## Task description
Your response should be the complete listing, returned exactly as written.

----- Material supplied -----

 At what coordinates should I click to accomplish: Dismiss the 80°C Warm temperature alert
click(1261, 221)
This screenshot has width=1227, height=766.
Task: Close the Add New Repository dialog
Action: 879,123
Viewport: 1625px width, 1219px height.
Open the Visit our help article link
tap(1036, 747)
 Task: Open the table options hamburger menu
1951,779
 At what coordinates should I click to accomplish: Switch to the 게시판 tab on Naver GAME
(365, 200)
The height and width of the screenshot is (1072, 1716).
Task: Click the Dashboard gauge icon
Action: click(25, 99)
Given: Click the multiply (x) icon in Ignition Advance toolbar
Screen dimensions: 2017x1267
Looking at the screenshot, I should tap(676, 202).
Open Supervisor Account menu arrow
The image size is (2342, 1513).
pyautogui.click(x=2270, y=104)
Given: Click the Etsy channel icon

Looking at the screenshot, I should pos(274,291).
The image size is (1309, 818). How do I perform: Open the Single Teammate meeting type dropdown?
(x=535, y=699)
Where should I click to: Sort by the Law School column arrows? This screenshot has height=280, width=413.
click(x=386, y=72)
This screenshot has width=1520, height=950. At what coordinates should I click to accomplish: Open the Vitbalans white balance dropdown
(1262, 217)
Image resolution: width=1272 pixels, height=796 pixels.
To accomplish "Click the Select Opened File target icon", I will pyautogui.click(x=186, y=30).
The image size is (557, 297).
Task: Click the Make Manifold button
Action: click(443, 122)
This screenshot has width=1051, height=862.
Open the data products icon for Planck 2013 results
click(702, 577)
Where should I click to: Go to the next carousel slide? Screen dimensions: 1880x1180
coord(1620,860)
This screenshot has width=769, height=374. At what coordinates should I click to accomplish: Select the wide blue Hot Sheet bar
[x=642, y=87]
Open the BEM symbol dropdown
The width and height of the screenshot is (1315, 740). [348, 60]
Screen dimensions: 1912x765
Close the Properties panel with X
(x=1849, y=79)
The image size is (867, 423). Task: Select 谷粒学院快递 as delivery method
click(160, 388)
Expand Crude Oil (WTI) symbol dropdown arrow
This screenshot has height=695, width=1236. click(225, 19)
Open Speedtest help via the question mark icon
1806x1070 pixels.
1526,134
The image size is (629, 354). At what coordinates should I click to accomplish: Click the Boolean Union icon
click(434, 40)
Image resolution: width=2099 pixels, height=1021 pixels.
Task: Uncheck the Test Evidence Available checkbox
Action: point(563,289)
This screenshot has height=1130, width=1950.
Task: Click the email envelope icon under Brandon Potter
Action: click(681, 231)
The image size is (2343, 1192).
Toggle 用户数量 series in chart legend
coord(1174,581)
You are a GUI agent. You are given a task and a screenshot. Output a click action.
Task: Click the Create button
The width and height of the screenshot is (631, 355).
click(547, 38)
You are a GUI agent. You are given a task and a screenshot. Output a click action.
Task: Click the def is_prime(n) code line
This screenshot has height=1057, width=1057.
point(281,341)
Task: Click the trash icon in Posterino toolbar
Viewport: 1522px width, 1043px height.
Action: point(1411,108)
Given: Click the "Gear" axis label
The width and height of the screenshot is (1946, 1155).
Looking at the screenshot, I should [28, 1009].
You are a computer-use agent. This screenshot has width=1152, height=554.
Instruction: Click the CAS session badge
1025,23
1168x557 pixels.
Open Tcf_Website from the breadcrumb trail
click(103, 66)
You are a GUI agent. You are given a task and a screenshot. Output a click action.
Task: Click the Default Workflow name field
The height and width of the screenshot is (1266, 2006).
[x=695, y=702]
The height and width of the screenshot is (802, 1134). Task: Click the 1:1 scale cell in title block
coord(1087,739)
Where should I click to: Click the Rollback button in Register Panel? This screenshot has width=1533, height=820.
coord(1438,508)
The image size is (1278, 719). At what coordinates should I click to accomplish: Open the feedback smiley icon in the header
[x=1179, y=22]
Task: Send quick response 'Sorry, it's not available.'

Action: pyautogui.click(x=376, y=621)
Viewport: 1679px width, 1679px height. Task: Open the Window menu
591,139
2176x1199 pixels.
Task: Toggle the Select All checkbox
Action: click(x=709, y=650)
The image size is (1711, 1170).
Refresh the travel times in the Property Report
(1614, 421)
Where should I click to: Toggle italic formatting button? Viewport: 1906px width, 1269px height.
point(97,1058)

-----

## Finished task
 At what coordinates should I click to accomplish: Dismiss the 80°C Warm temperature alert
click(1261, 221)
This screenshot has width=1227, height=766.
Task: Close the Add New Repository dialog
Action: 879,123
Viewport: 1625px width, 1219px height.
Open the Visit our help article link
tap(1036, 747)
 Task: Open the table options hamburger menu
1951,779
 At what coordinates should I click to accomplish: Switch to the 게시판 tab on Naver GAME
(365, 200)
The height and width of the screenshot is (1072, 1716).
Task: Click the Dashboard gauge icon
Action: click(25, 99)
Given: Click the multiply (x) icon in Ignition Advance toolbar
Screen dimensions: 2017x1267
Looking at the screenshot, I should tap(676, 202).
Open Supervisor Account menu arrow
The image size is (2342, 1513).
pyautogui.click(x=2270, y=104)
Given: Click the Etsy channel icon

Looking at the screenshot, I should pos(274,291).
The image size is (1309, 818). How do I perform: Open the Single Teammate meeting type dropdown?
(x=535, y=699)
Where should I click to: Sort by the Law School column arrows? This screenshot has height=280, width=413.
click(x=386, y=72)
This screenshot has width=1520, height=950. At what coordinates should I click to accomplish: Open the Vitbalans white balance dropdown
(1262, 217)
Image resolution: width=1272 pixels, height=796 pixels.
To accomplish "Click the Select Opened File target icon", I will pyautogui.click(x=186, y=30).
The image size is (557, 297).
Task: Click the Make Manifold button
Action: click(443, 122)
This screenshot has width=1051, height=862.
Open the data products icon for Planck 2013 results
click(702, 577)
Where should I click to: Go to the next carousel slide? Screen dimensions: 1880x1180
coord(1620,860)
This screenshot has width=769, height=374. At what coordinates should I click to accomplish: Select the wide blue Hot Sheet bar
[x=642, y=87]
Open the BEM symbol dropdown
The width and height of the screenshot is (1315, 740). [348, 60]
Screen dimensions: 1912x765
Close the Properties panel with X
(x=1849, y=79)
The image size is (867, 423). Task: Select 谷粒学院快递 as delivery method
click(160, 388)
Expand Crude Oil (WTI) symbol dropdown arrow
This screenshot has height=695, width=1236. click(225, 19)
Open Speedtest help via the question mark icon
1806x1070 pixels.
1526,134
The image size is (629, 354). At what coordinates should I click to accomplish: Click the Boolean Union icon
click(434, 40)
Image resolution: width=2099 pixels, height=1021 pixels.
Task: Uncheck the Test Evidence Available checkbox
Action: point(563,289)
This screenshot has height=1130, width=1950.
Task: Click the email envelope icon under Brandon Potter
Action: click(681, 231)
The image size is (2343, 1192).
Toggle 用户数量 series in chart legend
coord(1174,581)
You are a GUI agent. You are given a task and a screenshot. Output a click action.
Task: Click the Create button
The width and height of the screenshot is (631, 355).
click(547, 38)
You are a GUI agent. You are given a task and a screenshot. Output a click action.
Task: Click the def is_prime(n) code line
This screenshot has height=1057, width=1057.
point(281,341)
Task: Click the trash icon in Posterino toolbar
Viewport: 1522px width, 1043px height.
Action: point(1411,108)
Given: Click the "Gear" axis label
The width and height of the screenshot is (1946, 1155).
Looking at the screenshot, I should [28, 1009].
You are a computer-use agent. This screenshot has width=1152, height=554.
Instruction: Click the CAS session badge
1025,23
1168x557 pixels.
Open Tcf_Website from the breadcrumb trail
click(103, 66)
You are a GUI agent. You are given a task and a screenshot. Output a click action.
Task: Click the Default Workflow name field
The height and width of the screenshot is (1266, 2006).
[x=695, y=702]
The height and width of the screenshot is (802, 1134). Task: Click the 1:1 scale cell in title block
coord(1087,739)
Where should I click to: Click the Rollback button in Register Panel? This screenshot has width=1533, height=820.
coord(1438,508)
The image size is (1278, 719). At what coordinates should I click to accomplish: Open the feedback smiley icon in the header
[x=1179, y=22]
Task: Send quick response 'Sorry, it's not available.'

Action: pyautogui.click(x=376, y=621)
Viewport: 1679px width, 1679px height. Task: Open the Window menu
591,139
2176x1199 pixels.
Task: Toggle the Select All checkbox
Action: click(x=709, y=650)
The image size is (1711, 1170).
Refresh the travel times in the Property Report
(1614, 421)
Where should I click to: Toggle italic formatting button? Viewport: 1906px width, 1269px height.
point(97,1058)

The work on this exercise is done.